#### [What you need to do]
All that is needed is each line of the entries holding the word "will", copied as it stands.

━━ Records provided ━━

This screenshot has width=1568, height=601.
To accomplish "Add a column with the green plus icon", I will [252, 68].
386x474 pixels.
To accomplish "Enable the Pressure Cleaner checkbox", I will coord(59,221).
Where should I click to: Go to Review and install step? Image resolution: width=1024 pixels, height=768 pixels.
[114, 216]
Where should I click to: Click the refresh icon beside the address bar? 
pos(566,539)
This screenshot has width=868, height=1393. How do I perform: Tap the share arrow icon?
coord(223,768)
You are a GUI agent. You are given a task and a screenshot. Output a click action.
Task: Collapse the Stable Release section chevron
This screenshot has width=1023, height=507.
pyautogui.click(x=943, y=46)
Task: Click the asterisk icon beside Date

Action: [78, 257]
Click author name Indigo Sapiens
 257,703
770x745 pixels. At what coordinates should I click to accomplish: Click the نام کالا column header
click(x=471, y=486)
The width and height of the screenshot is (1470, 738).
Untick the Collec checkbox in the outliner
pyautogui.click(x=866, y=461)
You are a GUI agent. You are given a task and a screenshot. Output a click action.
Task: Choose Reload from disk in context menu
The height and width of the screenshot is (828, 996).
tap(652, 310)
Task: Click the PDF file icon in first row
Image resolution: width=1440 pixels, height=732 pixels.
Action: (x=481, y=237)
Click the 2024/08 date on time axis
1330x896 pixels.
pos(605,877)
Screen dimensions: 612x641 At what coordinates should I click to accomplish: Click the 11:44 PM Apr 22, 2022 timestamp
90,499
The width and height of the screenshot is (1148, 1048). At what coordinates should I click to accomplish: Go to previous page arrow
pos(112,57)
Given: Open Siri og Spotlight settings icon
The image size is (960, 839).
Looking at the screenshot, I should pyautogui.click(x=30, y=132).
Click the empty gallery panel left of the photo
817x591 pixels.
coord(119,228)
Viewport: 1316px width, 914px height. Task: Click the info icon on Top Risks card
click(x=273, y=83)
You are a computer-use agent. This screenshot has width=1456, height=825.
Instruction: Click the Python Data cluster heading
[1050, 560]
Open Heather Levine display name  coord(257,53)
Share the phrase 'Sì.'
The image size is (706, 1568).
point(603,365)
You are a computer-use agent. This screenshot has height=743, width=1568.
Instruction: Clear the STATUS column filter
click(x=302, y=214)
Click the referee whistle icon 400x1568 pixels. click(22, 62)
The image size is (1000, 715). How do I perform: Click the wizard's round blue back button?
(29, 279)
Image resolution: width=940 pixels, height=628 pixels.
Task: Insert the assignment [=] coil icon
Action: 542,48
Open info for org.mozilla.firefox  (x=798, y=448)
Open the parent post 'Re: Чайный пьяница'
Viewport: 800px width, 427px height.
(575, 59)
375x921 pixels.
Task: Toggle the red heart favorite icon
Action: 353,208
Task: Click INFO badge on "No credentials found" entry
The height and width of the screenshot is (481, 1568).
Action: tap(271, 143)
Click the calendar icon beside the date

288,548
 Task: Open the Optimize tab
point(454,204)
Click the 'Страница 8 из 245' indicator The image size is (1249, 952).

━━━

#### [Exercise response]
To accomplish "Add a column with the green plus icon", I will [252, 68].
To accomplish "Enable the Pressure Cleaner checkbox", I will coord(59,221).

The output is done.